Maka, sejak saat itu pergolakan menggelinding mirip bola salju. Tiga tahun terakhir merupakan rekor paling berdarah dan bertahan paling lama. Lebih dari 2.100 orang dilaporkan tewas dan ribuan lainnya cedera sejak maraknya aksi kekerasan, Januari 2004. Ratusan gedung sekolah milik pemerintah hangus dibakar.
Akibat gawatnya masalah keamanan, semua sekolah pemerintah (lebih kurang 950 sekolah) di Provinsi Patani, Narathiwat, dan Yala diliburkan pertengahan November lalu hingga batas waktu yang belum ditentukan. Sejauh ini lebih dari 60 guru tewas ditembak. Bahkan, ada yang dieksekusi saat mengajar di depan kelas.
Kini, hampir tidak ada hari yang berlalu tanpa mayat, ledakan bom, dan letusan senjata api di Provinsi Patani, Narathiwat, dan Yala. Militer Thailand menuding kelompok militan dan Jemaah Islamiyah berada di balik aksi kekerasan.
Sebelum digulingkan, PM Thaksin Shinawatra menyebut pelakunya kelompok kriminal dan jaringan narkoba. Belakangan, ia mengatakan, rencana penyerangan dimatangkan di Malaysia. Kelompok militan Islam ini mengikuti pendidikan agama dan militer di Indonesia (The Standard, 20/12/2004).
Baru-baru ini, Juru Bicara AD Thailand Kolonel Acra Tiproch kembali melontarkan tuduhan. Ia mengatakan, berdasarkan pengakuan mereka yang ditangkap, warga Indonesia melatih militan Melayu Patani cara memenggal leher korbannya (bangkokpost.com, 14/5/2007).

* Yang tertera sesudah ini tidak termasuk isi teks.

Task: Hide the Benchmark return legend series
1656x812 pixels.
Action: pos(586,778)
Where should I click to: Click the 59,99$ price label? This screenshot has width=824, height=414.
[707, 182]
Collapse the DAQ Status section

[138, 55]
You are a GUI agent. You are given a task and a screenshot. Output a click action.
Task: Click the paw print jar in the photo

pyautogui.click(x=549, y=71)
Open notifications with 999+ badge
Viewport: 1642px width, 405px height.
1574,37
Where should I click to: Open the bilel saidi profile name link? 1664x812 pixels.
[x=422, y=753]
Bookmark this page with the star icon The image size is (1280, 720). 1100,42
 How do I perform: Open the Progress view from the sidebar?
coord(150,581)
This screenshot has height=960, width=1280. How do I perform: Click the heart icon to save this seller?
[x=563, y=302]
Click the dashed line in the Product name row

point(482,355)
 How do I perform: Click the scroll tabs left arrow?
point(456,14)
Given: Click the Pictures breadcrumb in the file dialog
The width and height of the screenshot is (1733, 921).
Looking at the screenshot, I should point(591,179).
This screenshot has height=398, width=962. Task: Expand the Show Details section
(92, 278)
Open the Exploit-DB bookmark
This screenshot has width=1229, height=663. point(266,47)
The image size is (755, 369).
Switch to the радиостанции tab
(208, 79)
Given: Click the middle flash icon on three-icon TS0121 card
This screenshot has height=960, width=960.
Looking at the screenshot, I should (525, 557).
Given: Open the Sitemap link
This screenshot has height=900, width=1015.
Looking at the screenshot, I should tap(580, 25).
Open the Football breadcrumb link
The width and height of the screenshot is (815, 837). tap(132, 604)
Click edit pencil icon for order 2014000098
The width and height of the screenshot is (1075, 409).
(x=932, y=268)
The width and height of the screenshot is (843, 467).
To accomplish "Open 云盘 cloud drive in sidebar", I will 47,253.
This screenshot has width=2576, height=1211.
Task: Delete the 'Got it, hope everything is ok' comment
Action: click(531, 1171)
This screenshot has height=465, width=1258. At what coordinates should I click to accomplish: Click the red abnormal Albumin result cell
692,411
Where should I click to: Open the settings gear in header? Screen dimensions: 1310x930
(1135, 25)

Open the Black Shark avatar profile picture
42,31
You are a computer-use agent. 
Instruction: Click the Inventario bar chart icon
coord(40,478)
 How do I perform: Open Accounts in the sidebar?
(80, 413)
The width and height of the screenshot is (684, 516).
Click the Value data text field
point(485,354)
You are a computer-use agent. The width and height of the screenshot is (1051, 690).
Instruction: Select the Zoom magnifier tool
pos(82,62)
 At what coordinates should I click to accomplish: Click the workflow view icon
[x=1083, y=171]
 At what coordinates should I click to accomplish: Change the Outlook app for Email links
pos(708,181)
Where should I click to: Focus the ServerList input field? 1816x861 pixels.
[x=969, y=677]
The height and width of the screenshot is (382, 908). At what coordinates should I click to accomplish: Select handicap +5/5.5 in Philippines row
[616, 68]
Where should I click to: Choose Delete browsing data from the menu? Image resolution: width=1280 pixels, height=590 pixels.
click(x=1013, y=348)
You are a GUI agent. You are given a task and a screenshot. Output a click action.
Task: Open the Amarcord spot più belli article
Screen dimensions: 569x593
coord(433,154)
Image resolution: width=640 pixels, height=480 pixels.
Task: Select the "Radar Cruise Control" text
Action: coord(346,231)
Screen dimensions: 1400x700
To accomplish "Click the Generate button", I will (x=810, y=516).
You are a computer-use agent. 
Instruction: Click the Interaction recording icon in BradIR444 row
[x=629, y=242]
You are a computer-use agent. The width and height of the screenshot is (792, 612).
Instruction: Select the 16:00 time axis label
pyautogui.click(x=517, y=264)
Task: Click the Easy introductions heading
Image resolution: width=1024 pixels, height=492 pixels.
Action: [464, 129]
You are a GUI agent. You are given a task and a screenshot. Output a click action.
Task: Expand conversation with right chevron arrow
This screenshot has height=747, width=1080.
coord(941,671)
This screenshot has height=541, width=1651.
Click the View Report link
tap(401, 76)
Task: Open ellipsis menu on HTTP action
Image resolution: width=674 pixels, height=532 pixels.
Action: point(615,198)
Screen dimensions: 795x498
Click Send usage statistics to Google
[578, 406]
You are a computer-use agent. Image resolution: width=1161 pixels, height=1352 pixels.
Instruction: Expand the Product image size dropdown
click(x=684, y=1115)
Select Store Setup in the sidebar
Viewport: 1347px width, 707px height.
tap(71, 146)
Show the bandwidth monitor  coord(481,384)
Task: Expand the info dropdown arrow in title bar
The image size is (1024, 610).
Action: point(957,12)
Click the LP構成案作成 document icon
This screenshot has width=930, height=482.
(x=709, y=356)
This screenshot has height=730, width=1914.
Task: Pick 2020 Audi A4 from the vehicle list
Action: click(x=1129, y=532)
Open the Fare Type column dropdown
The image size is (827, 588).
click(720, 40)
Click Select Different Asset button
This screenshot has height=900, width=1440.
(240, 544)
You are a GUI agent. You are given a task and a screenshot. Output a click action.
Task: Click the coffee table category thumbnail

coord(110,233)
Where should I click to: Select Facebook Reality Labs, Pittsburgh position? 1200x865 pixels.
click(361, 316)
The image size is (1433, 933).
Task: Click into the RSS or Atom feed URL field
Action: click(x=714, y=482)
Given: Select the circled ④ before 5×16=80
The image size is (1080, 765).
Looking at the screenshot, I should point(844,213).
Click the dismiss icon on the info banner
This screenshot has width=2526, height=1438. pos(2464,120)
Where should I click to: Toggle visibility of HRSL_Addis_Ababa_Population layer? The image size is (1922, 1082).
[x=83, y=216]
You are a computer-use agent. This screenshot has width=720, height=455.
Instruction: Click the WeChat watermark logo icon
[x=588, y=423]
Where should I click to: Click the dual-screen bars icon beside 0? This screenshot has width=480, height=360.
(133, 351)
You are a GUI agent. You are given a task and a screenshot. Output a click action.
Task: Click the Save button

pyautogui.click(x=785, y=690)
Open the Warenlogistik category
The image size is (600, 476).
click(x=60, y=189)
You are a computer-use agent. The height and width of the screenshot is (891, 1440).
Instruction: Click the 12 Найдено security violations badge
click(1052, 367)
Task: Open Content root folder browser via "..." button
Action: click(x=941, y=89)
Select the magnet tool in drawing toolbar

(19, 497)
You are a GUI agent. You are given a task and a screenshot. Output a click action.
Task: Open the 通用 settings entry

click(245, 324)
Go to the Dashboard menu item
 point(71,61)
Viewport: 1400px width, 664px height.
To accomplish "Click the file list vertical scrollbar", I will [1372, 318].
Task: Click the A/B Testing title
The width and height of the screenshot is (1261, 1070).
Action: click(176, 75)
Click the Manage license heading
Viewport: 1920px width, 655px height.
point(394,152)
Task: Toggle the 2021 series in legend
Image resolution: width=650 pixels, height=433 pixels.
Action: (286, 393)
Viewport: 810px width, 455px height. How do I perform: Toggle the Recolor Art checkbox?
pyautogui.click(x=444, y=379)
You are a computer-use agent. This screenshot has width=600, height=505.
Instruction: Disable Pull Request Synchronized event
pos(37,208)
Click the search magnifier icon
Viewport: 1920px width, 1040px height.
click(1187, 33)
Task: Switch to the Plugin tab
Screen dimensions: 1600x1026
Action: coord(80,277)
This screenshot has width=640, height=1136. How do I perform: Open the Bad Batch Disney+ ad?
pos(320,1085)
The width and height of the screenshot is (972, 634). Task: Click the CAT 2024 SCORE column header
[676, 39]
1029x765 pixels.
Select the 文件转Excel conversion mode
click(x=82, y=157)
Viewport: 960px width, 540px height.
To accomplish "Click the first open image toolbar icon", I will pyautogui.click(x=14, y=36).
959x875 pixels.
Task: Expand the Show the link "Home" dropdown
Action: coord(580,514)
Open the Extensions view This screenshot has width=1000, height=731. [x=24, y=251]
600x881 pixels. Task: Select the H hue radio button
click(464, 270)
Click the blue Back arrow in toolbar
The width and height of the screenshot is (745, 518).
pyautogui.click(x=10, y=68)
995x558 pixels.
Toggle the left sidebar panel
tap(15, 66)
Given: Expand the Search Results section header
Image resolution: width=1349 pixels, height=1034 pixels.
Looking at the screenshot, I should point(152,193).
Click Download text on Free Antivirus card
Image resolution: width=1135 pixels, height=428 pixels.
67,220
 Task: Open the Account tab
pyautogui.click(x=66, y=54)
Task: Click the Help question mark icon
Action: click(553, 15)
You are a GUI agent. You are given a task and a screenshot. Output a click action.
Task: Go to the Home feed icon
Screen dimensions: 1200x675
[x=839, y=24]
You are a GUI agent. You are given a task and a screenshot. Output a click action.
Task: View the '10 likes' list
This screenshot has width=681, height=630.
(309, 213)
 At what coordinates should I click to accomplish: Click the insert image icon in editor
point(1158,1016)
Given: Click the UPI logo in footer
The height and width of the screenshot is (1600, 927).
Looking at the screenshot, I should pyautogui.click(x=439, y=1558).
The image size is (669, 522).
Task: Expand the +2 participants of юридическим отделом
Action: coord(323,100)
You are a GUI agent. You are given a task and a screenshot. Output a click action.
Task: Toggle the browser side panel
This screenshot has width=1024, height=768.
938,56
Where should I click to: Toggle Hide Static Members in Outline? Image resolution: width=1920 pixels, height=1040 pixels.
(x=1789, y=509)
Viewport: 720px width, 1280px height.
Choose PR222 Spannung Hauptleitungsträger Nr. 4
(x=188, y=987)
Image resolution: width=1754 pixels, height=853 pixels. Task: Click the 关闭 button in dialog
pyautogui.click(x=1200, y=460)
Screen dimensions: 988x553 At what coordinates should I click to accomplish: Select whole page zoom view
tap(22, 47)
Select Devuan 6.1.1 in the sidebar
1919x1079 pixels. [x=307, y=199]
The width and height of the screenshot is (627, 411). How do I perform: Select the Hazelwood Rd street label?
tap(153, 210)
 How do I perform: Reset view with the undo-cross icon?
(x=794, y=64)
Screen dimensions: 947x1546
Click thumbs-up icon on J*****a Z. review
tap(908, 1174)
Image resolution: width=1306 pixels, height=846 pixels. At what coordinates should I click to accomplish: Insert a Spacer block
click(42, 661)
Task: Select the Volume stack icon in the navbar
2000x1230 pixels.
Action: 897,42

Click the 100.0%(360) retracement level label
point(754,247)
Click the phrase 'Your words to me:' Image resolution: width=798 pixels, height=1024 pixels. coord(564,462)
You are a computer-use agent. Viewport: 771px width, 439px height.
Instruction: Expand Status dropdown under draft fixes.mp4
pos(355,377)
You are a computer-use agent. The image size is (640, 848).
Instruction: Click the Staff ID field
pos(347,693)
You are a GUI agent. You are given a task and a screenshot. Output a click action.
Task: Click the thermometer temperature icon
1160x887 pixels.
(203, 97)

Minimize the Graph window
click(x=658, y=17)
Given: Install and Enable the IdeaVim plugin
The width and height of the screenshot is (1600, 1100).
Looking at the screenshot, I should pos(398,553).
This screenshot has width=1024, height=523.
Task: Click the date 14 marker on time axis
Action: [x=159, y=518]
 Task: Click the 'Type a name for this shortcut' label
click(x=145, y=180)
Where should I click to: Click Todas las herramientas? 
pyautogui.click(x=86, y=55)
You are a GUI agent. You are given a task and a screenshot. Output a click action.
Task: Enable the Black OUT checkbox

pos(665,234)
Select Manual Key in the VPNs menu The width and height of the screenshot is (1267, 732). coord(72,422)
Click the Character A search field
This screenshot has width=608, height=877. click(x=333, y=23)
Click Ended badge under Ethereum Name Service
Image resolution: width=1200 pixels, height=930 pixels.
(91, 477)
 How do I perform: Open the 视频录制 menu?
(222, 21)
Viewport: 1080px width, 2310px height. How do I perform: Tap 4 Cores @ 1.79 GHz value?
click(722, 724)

Namun, Joseph Chinyong Liow, asisten profesor di Institute of Defence and Strategic Studies, Singapura, meragukannya. "Faktanya belum seorang pun warga Melayu Muslim yang dihukum karena melakukan kekerasan. Tidak satu pun organisasi militan Islam yang dinyatakan oleh pengadilan sebagai dalang kekerasan.’’ (International Jihad and Muslim Radicalism in Thailand? Asian Policy, July 2006).
Dr Nidhi Aeusrivongse, sejarawan terkemuka Thailand, berpendapat hampir sama. "Jaringan militan internasional hanya ada dalam fantasi pemerintah Thailand,’’ tulisnya (Understanding the Situation in the South as a Millenarian Revolt, Review Essay, Maret 2005).
Tidak banyak berubah
Pemerintah Thailand agaknya sedang mencoba memproduksi isu untuk mengalihkan perhatian dari masalah sebenarnya. Lebih dari setengah abad silam Ibrahim Syukri menulis, untuk menyiamkan rakyat Melayu Patani, penguasa di Bangkok memberlakukan undang-undang (UU) wajib belajar di sekolah pemerintah, tahun 1921.
Masyarakat Melayu Patani menolaknya karena khawatir anak-anak mereka akan dibuddhakan. Lagi pula, selama ini mereka hanya mengenal pondok pesantren sebagai satu- satunya institusi pendidikan. Bentrokan bersenjata pecah tahun 1923.
Rezim militer Thailand memberlakukan UU yang lebih keras tahun 1941, isinya antara lain melarang mengenakan pakaian tradisional di tempat-tempat umum. "Sering kali baju jubah dan serban orang-orang haji diseret oleh polis-polis Siam. Orang-orang perempuan sewaktu berjual beli di pekan-pekan ditendang kerana memakai baju kebaya dan ber-kelubung,’’ tulis Ibrahim Syukri.
Setengah abad kemudian, represi tidak banyak berubah. Laporan Amnesty International (4/1/2006) mengungkapkan, banyak kasus penangkapan sewenang-wenang, penyiksaan, penculikan, dan pembunuhan warga desa. Namun, tidak seorang pun pelaku diproses secara hukum.
Menurut Dr Thanet Aphornsuvan, Direktur Southeast Asia Program, Thammasat University, menyusul peristiwa 28 April 2004 yang menewaskan 105 orang, polisi menciduk lebih dari 200 warga desa. Mereka lenyap selamanya (Origins of Malay Muslim "Separatism" in Southern Thailand, 2004).
Hal yang sama terjadi dalam peristiwa Tak Bai yang menewaskan 90 demonstran di tangan militer (25/10/2004). Tidak seorang pun pelaku dihukum.
Lantas, inikah yang disebut sebagai aksi kelompok militan? Jika Pemerintah Thailand menganggapnya demikian, maka siksa dan derita rakyat Melayu Patani akan tetap abadi.